ACTIVITY: Among the entries below, only the lines from the one with "Task: Open Hot Sauce by its name" through the one with "The image size is (836, 564)." are to be retyped, exactly and without pictures.

INFORMATION SUPPLIED:
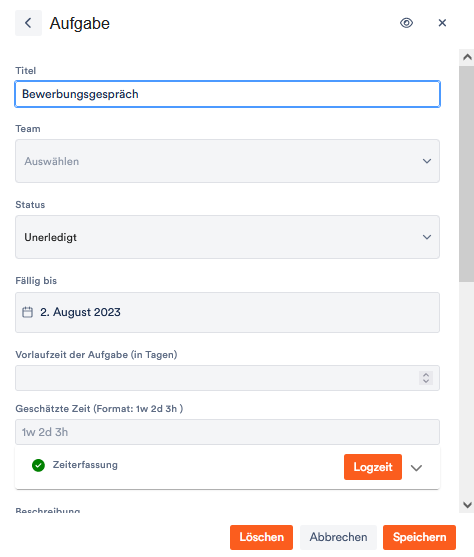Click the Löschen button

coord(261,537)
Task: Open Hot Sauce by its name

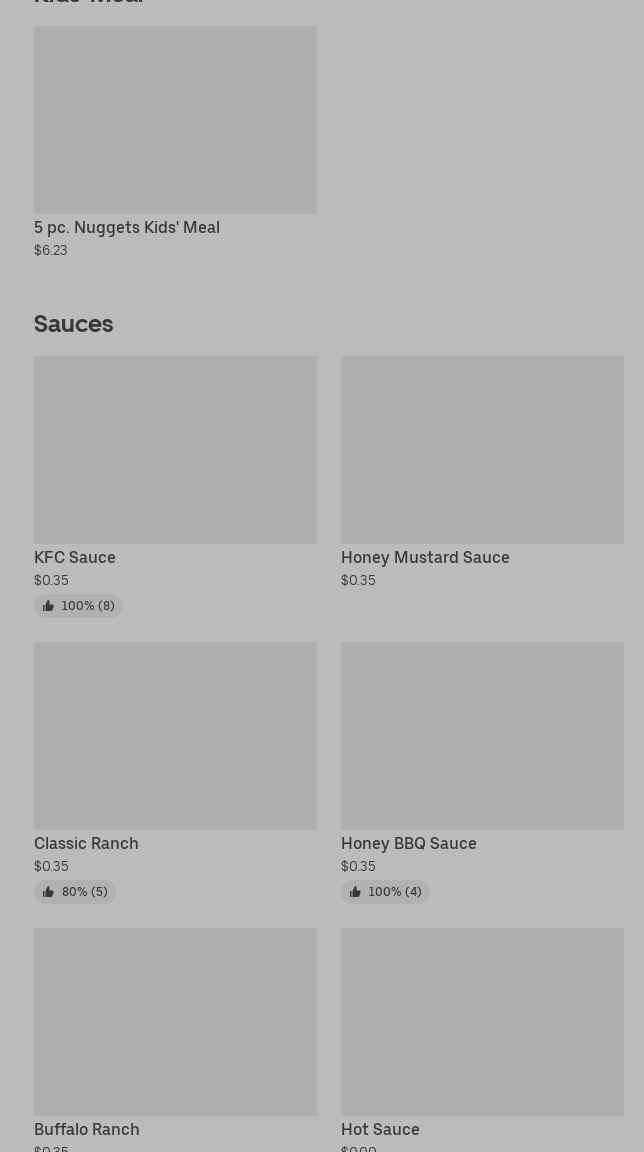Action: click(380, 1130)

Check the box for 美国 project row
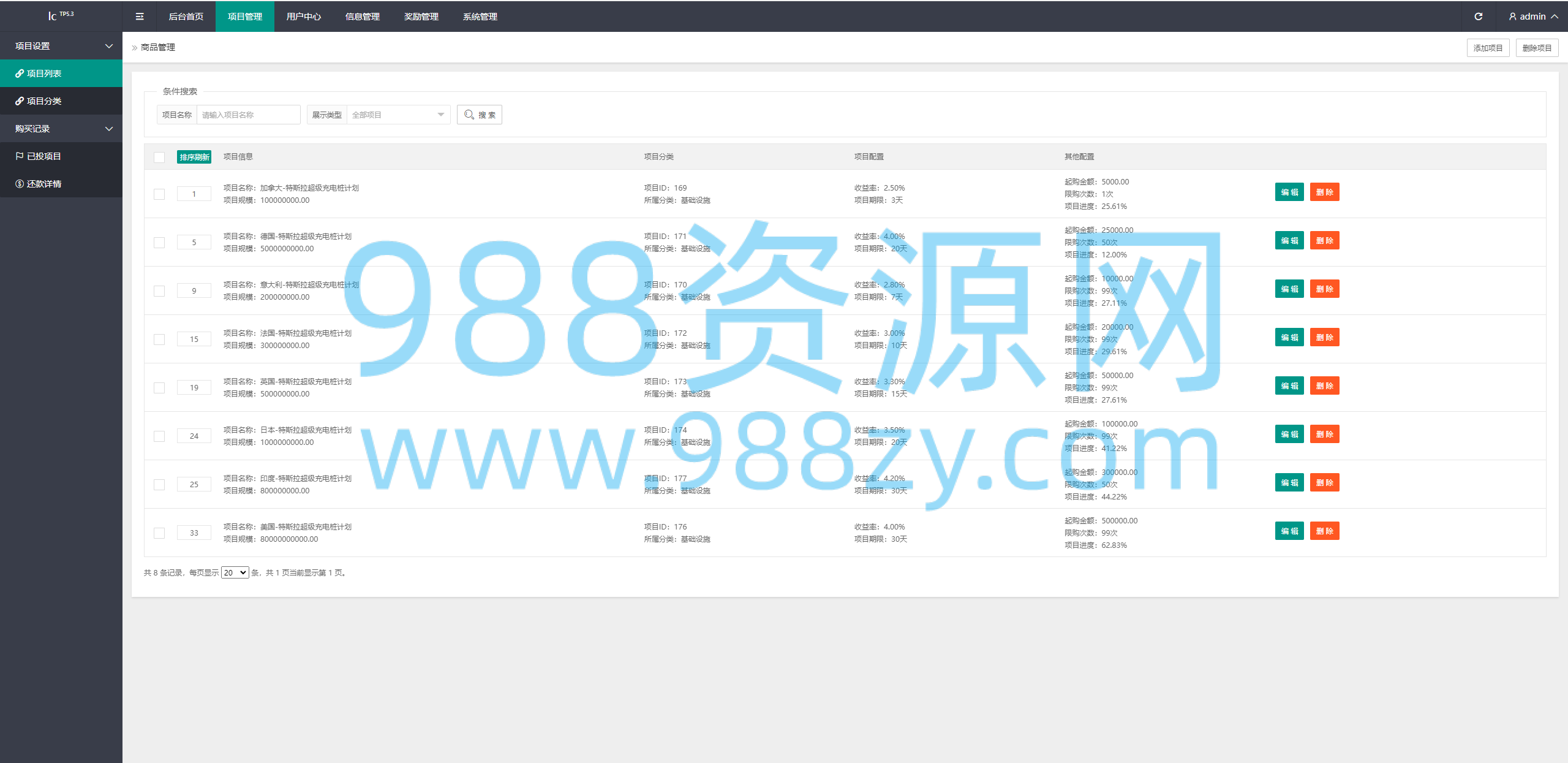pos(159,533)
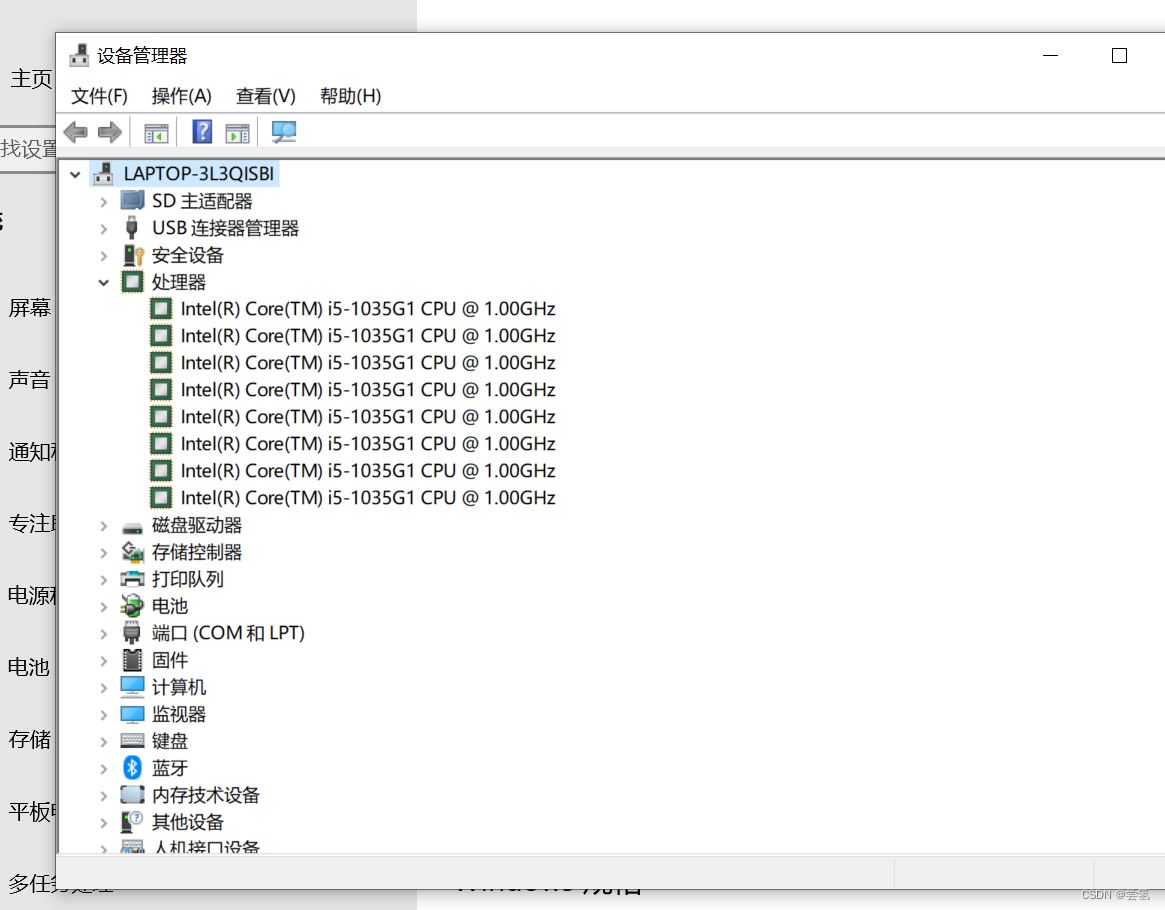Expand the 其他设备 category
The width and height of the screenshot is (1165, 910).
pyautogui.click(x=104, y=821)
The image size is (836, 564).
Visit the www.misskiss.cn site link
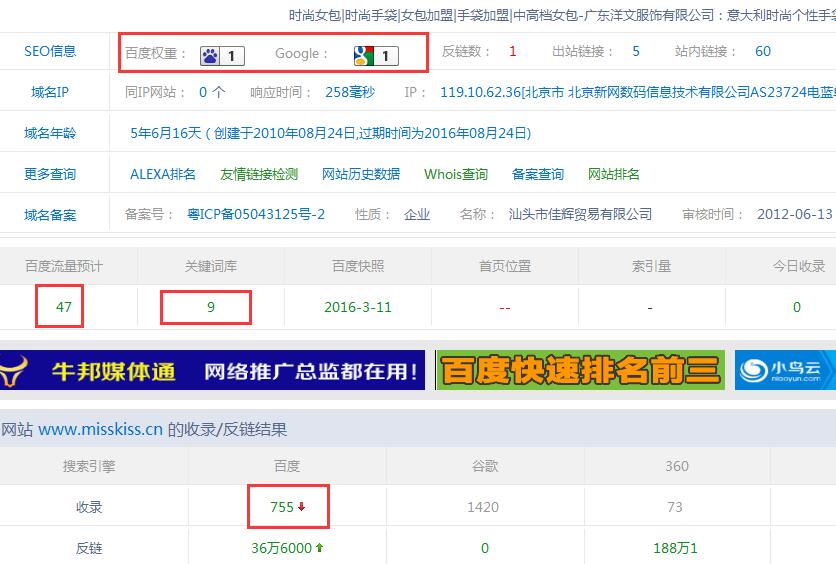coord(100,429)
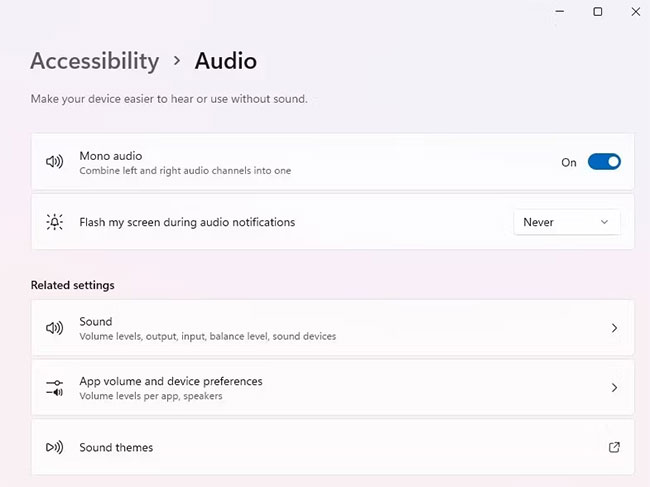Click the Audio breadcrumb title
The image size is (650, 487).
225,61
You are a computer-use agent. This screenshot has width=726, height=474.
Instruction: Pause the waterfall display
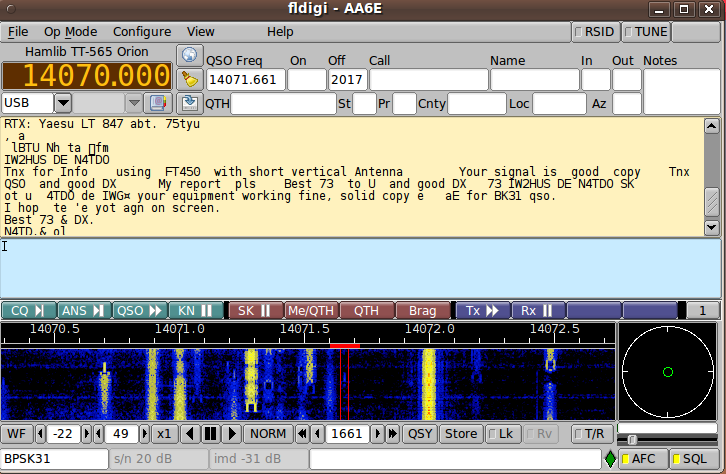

RESPONSE:
Task: Open Hot Sauce by its name

Action: click(380, 1130)

Check the box for 美国 project row
pos(159,533)
Expand the 其他设备 category
The width and height of the screenshot is (1165, 910).
pyautogui.click(x=104, y=821)
The image size is (836, 564).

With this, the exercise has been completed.